= Beginning of Section =

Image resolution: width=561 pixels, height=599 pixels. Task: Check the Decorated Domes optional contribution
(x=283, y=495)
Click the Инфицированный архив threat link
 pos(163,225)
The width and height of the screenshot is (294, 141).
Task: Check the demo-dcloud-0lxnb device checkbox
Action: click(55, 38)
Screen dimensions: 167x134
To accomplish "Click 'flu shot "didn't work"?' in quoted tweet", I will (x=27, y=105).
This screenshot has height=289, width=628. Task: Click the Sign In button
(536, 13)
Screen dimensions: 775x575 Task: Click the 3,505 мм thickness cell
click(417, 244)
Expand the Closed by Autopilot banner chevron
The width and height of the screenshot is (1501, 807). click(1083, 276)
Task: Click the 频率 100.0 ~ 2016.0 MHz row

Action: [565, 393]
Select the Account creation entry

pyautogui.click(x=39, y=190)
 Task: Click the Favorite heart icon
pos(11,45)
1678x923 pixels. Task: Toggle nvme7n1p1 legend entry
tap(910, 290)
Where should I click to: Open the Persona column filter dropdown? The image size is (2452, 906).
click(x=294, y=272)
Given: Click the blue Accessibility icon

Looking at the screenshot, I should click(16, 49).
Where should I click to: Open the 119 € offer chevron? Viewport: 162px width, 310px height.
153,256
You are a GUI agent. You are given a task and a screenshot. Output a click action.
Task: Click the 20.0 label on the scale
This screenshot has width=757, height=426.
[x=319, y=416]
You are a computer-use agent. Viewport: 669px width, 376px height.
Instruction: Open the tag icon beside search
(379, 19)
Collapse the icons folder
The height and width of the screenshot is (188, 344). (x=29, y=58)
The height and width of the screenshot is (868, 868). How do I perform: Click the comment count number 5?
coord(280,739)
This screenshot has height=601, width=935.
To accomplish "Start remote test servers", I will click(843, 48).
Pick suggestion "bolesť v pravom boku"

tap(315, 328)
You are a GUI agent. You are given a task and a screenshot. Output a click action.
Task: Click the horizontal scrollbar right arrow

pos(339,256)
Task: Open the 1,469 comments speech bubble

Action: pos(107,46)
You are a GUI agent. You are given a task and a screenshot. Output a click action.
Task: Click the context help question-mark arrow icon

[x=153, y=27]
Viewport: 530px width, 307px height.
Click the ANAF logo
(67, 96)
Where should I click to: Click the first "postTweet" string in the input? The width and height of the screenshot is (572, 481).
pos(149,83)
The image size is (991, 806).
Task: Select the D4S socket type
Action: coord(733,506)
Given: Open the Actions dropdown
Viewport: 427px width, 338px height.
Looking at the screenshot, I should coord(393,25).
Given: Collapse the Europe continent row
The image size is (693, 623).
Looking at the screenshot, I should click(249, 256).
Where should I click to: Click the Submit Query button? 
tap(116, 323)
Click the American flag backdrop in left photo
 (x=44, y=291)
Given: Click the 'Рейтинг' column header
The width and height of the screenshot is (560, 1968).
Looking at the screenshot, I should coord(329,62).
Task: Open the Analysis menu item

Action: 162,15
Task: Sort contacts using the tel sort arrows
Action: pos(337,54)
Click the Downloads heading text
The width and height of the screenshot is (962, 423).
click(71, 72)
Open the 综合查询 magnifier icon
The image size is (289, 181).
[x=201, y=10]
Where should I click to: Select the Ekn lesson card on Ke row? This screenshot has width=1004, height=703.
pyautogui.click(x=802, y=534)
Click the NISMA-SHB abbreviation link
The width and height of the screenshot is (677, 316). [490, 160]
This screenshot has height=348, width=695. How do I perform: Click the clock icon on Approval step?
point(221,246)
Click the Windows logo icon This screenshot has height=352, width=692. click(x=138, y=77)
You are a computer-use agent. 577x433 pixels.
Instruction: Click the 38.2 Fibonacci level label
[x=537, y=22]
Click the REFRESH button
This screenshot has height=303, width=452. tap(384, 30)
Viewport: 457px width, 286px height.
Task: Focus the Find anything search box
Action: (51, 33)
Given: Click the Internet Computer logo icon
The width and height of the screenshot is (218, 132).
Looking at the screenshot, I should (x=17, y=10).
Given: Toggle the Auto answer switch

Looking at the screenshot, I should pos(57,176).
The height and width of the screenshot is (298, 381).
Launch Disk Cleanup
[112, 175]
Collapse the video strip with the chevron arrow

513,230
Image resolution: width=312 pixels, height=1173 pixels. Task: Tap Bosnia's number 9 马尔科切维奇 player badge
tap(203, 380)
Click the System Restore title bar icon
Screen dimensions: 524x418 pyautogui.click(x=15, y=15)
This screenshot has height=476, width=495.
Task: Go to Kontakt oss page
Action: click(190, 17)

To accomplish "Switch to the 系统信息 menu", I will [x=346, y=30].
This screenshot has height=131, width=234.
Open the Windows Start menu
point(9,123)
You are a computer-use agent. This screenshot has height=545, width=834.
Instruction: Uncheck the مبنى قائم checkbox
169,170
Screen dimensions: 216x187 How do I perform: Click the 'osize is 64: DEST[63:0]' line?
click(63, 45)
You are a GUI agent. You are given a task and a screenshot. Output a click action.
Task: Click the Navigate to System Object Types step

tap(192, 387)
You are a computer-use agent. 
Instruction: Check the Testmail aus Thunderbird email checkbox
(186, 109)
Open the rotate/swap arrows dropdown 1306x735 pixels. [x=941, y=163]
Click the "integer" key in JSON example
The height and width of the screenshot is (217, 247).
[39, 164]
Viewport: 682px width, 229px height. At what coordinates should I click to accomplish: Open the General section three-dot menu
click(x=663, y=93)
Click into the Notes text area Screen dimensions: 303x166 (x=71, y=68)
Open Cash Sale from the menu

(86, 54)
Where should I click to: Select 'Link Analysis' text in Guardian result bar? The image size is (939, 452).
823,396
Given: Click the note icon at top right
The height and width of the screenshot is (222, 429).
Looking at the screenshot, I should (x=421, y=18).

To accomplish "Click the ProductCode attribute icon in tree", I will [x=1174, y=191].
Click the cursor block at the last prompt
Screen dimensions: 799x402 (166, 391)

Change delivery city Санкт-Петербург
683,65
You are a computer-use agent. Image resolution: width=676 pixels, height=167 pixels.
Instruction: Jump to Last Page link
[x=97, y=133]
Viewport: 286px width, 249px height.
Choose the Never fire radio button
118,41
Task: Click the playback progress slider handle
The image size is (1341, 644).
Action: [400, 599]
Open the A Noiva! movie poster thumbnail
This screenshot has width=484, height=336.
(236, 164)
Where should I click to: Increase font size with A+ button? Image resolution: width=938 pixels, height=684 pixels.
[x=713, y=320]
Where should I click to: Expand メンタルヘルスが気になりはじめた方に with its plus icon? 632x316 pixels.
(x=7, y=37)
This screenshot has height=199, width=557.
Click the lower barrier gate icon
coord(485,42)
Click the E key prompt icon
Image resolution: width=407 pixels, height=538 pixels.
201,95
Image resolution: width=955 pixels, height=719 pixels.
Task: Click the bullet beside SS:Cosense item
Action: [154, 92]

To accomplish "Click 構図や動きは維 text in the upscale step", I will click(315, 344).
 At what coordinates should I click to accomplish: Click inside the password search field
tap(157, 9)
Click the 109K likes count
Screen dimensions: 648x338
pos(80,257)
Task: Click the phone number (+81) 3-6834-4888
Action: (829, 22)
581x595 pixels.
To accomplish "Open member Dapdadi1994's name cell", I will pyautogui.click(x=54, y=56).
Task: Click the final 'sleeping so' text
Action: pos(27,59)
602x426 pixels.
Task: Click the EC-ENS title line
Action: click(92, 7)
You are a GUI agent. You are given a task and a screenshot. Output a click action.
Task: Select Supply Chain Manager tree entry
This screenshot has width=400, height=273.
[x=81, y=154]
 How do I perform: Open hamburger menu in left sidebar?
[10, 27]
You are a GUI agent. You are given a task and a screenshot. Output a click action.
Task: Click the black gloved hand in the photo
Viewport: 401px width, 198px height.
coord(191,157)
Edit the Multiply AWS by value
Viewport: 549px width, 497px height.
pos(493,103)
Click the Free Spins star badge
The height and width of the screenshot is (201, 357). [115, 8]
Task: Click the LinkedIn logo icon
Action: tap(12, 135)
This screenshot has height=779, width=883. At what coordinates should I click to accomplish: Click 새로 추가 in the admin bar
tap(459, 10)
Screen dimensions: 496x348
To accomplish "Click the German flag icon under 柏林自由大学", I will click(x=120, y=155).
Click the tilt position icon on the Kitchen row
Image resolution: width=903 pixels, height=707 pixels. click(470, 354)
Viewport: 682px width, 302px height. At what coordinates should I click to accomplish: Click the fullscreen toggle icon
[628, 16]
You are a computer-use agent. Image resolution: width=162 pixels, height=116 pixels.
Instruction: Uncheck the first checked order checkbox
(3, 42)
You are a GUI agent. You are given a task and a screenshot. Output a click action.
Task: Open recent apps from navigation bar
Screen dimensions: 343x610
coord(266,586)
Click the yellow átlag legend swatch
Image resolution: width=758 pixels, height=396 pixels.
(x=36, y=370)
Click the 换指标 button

= End of Section =

**Task to complete**
Find the string "tree" in the material above. Then copy each line that has it.

**Solution to the exercise**
To accomplish "Click the ProductCode attribute icon in tree", I will [x=1174, y=191].
Task: Select Supply Chain Manager tree entry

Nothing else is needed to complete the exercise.